System Design for Telecommunication Gateways provides a thorough review of designing telecommunication network equipment based on the latest hardware designs and software methods available on the market. Focusing on high-end efficient designs that challenge all aspects of the system architecture, this book helps readers to understand a broader view of the system design, analyze all its most critical components, and select the parts that best fit a particular application. In many cases new technology trends, potential future developments, system flexibility and capability extensions are outlined in preparation for the longevity typical for products in the industry. Key features: Combines software and hardware aspects of the system design. Defines components and services supported by open-source and commercial basic and extended software platforms, including operating systems, middleware, security, routing, management layer and more.
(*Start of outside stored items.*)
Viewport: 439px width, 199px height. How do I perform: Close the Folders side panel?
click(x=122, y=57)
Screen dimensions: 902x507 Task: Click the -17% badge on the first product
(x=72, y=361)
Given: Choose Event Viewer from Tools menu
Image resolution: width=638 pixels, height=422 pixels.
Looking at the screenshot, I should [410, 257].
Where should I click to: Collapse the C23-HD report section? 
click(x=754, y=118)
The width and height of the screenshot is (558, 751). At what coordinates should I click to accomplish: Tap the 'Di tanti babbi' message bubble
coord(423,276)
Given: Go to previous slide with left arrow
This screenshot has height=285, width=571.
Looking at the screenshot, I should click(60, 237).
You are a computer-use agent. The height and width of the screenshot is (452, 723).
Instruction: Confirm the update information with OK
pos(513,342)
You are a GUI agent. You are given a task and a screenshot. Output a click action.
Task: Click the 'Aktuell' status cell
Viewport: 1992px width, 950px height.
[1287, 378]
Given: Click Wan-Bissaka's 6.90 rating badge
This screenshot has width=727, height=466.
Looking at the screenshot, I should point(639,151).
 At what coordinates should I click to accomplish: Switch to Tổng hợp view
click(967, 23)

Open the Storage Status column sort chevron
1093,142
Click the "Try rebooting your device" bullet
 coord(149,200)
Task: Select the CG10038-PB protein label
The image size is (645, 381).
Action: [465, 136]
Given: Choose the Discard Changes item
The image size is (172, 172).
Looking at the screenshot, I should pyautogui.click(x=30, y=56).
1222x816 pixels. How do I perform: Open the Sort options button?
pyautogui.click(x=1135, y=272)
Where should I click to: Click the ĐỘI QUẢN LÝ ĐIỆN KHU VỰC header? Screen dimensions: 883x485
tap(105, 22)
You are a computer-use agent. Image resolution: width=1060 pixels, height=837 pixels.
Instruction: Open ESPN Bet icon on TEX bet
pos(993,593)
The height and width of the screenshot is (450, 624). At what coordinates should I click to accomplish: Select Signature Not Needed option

Focuses on disruptive technologies. Provides guidelines for developing software architectures based on multi-threaded, multi-process, multi-instance, multi-core, multi-chip, multi-blade and multi-chassis designs. Covers a number of advanced high-speed interconnect and fabric interface technologies and their commercial implementations. Presents different system form factors from compact pizza-box styles to medium and large bladed systems, including IBM BladeCenter, ATCA and microTCA-based chassis. Describes different mezzanine cards, such as PMC, PrPMC, XMC, AMC and others.